From mboxrd@z Thu Jan  1 00:00:00 1970
From: Torsten Lang <torsten.lang@uweschneider.de>
Subject: Re: can: flexcan: implement workaround for FIFO overruns (based on
 code by David Jander)
Date: Wed, 22 Jul 2015 10:00:29 +0200
Message-ID: <55AF4D9D.8040904@uweschneider.de>
References: <559D35CA.2050402@uweschneider.de>	<2576741.YrBIndJIHB@ws-stein>	<CAOpc7mEc+kr=Es34772fcTnsQpJsaCaoVOx67AhfRjxucPhAhw@mail.gmail.com>	<3634451.aFQ5B85Yzk@ws-stein> <CAOpc7mG52ni5ESuijv1qVLpMznZXSxxU8gmkhjGqtKZfXuxUNQ@mail.gmail.com>
Mime-Version: 1.0
Content-Type: text/plain; charset=utf-8
Content-Transfer-Encoding: 7bit
Return-path: <linux-can-owner@vger.kernel.org>
Received: from groat.dascon.de ([195.225.198.185]:51425 "EHLO groat.dascon.de"
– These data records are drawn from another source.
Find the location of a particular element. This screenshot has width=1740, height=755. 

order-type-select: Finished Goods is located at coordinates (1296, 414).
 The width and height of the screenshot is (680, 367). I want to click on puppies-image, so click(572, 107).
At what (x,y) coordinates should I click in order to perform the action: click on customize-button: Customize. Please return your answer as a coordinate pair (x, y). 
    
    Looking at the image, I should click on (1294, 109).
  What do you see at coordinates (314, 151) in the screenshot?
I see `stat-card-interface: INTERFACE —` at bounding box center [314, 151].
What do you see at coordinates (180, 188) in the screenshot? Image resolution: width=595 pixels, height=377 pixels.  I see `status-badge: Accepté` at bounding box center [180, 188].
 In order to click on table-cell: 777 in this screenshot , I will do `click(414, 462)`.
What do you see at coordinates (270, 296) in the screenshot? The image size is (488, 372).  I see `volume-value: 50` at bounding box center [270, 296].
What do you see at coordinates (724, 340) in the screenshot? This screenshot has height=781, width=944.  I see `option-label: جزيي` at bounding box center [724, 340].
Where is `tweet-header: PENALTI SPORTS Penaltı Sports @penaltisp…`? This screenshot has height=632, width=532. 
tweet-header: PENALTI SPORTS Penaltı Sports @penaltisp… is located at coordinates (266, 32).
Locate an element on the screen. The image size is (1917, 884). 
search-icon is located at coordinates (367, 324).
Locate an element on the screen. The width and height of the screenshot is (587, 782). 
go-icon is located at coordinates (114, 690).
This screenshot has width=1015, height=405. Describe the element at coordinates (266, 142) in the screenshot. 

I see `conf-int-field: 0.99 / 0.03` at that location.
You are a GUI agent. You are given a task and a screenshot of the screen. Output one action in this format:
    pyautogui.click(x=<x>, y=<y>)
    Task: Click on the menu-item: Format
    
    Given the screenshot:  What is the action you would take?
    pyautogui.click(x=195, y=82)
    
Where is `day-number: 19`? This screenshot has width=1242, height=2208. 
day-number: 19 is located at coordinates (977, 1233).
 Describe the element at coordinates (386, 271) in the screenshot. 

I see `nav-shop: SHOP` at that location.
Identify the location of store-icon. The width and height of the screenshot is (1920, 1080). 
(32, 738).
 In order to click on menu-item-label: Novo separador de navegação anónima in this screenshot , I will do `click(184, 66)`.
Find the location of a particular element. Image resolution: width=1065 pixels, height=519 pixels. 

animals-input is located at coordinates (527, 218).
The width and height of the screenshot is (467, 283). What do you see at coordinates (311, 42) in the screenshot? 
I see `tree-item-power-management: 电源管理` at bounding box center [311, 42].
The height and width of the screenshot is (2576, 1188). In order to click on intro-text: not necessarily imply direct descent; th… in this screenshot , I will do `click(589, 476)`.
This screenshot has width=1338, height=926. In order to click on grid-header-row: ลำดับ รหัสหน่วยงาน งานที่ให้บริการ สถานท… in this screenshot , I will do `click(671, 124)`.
	rhost-flags-OK-OK-OK-OK) by vger.kernel.org with ESMTP
	id S933092AbbGVIBI (ORCPT <rfc822;linux-can@vger.kernel.org>);
	Wed, 22 Jul 2015 04:01:08 -0400
In-Reply-To: <CAOpc7mG52ni5ESuijv1qVLpMznZXSxxU8gmkhjGqtKZfXuxUNQ@mail.gmail.com>
Sender: linux-can-owner@vger.kernel.org
List-ID: <linux-can.vger.kernel.org>
Cc: Holger Schurig <holgerschurig@gmail.com>, Alexander Stein <alexander.stein@systec-electronic.com>, linux-can@vger.kernel.org, Marc Kleine-Budde <mkl@pengutronix.de>

Am 09.07.2015 um 09:59 schrieb Holger Schurig:
>> The early parts (ColdFire) have 16 buffers, didn't have "Message Queueing" or the FIFO, so aren't supported by Linux at all.
> Fine, so we can ignore them :-)
That would be one more reason to at least have an option for working without the hardware FIFO.
>
>> Is it "normal" to have interrupts locked out for more than 300us (six 50us CAN messages at 1MHz)?
> Unfortunately yes.  My $CUSTOMER had overruns with 500 kB/s, 80% bus
> load, and CAN messages with 3 bytes of data. My guess this was mostly
> due to the sucky SDHCI (eMMC) driver code in Linux. I fixed that, but
> occassionally ftrace still shows large times with irqsoff, I need to
> dig into them as well. Still /me thinks that an RxFIFO of just 6 CAN
> messages isn't swell for an OS that is known to not guarantee response
> times, like Linux. Especially not for CAN, people use it after all
> because of it's reliability guarantees.
I've done some tests with FTRACE, same result. The trace results show that the SDHCI driver executes long sequences of code under spinlock_irqsave. As far as I can see from the trace, sdhci_do_set_ios first locks the interrupts, then activates the clock, does the operation and deactivates the clock again. The actual busy looping appears in the IMX SD/MMC driver which is waiting after every clock change. Turning off CONFIG_MMC_CLKGATE doesn't help here. Even when these busy waits would be avoided there still would be ~100us of operations under spinlock_irqsave.
>
> BTW, with the current in-tree FlexCAN drivers we have two things were
> IRQ or scheduling latency can cause lost frames:
>
> * the time from the hardware IRQ until flexcan_isr() is actually
> called, e.g. because for spin_lock_irqsave
> * the time when the ISR does a napi_schedule() until NAPI get's
> scheduled and calls flexcan_poll()
>
> For the first latency, only FTRACE and fixing the other kernel parts
> helps. Unfortunately, some kernel parts are so complex that it is
> over-the-head of many people (ok, I confess: over my head).
>
> I killed the second latency with my kfifo patch that I posted the
> other day. Getting rid of NAPI completely would also be a method, I'm
> not sure NAPI wins us anything, compared to Ethernet CAN is slow.